{{clarification note: sandersonsistersspellbook and books-n-cleverness are the same person}}

sandersonsistersspellbook:

do you ever think about how the series of events that lead to Dumbledore’s death in HBP was literally set into motion by Oliver Wood’s passion for Quidditch

 

sandersonsistersspellbook:

okay but literally I can’t stop thinking about this –

it is of course possible that Draco would have gotten the Death Eaters into the school some other way if the Vanishing Cabinet hadn’t created the perfect opportunity, but it wasn’t looking likely.

so like, it’s reasonable enough to assume that Dumbledore’s death (at the hands of Snape specifically, obviously I know he was going to die soon enough from the curse, but the timing does make a difference so I’m still focused on this) occurred because of the Death Eaters getting into the school. the reason the Death Eaters were able to get into the school was because of the Vanishing Cabinet in the Room of Requirement, which Draco repaired.

the Vanishing Cabinet ended up in the Room of Requirement over the summer of 1996, presumably (reasoning for this is in the next paragraph), and Draco discovered it there sometime in his 6th year. but the only reason he had even known what it was, and what it could do, was because he had spoken with….

Graham Montague, a Slytherin who was in 7th year in 1995-1996 (when Harry & co were in 5th year). Montague was shoved into the Vanishing Cabinet in that year by Fred and George Weasley, because he was a part of the Inquisitorial Squad and was presumably about to take points from the Weasley twins for doing something disruptive. and we know that Montague got stuck in a limbo between the two connected cabinets, due to one of them being broken – he could hear things being discussed in Borgin & Burkes, which is how he was able to let Malfoy know that the other “end of the tunnel”, or basically the other cabinet, was in Borgin & Burkes (which, Draco would already have seen as a 12-year-old, in the summer before his 2nd year, when he visited the shop with his father – fun fact, Harry hid in that exact cabinet while Lucius Malfoy was transacting with Borgin).

Montague would never have had this experience at all if the cabinet hadn’t been broken in the first place. but in fact, we know exactly how, when, why, and by whom the cabinet was broken.

it was in the fall of 1992, when Nearly Headless Nick observed that Harry had gotten in trouble with Filch, and prompted Peeves to drop that very same cabinet from a large height in order to cause a distraction for Filch, allowing Harry to get out of trouble.

why was Harry in trouble in the first place? because he was “tracking mud” in the corridors.

**DATA BLOCK**:
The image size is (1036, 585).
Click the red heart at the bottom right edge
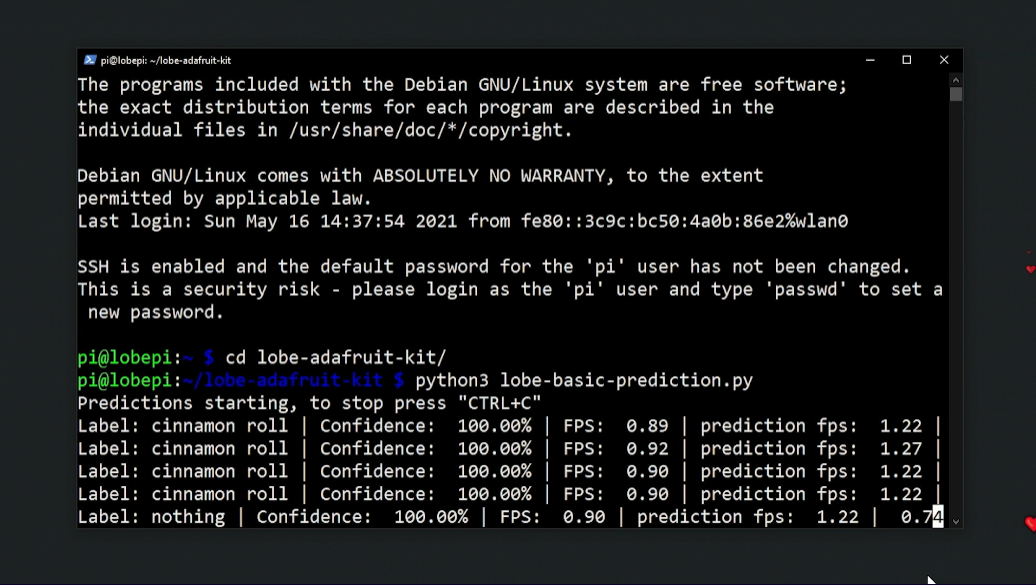[x=1030, y=524]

**WHAT THIS EXERCISE ASKS**:
(1) Translate this sentence from the Vanishing Cabinet post into Spanish: "Montague would never have had this experience at all if the cabinet hadn’t been broken in the first place."
(2) According to the Vanishing Cabinet post, when was the cabinet broken?
(3) From the Vanishing Cabinet post, copy the stretch from "so like, it’s" through "which Draco repaired.".

**ANSWERS IN ORDER**:
(1) Montague nunca habría tenido esta experiencia si el armario no hubiera estado roto desde un principio.

(2) In the fall of 1992.

(3)
so like, it’s reasonable enough to assume that Dumbledore’s death (at the hands of Snape specifically, obviously I know he was going to die soon enough from the curse, but the timing does make a difference so I’m still focused on this) occurred because of the Death Eaters getting into the school. the reason the Death Eaters were able to get into the school was because of the Vanishing Cabinet in the Room of Requirement, which Draco repaired.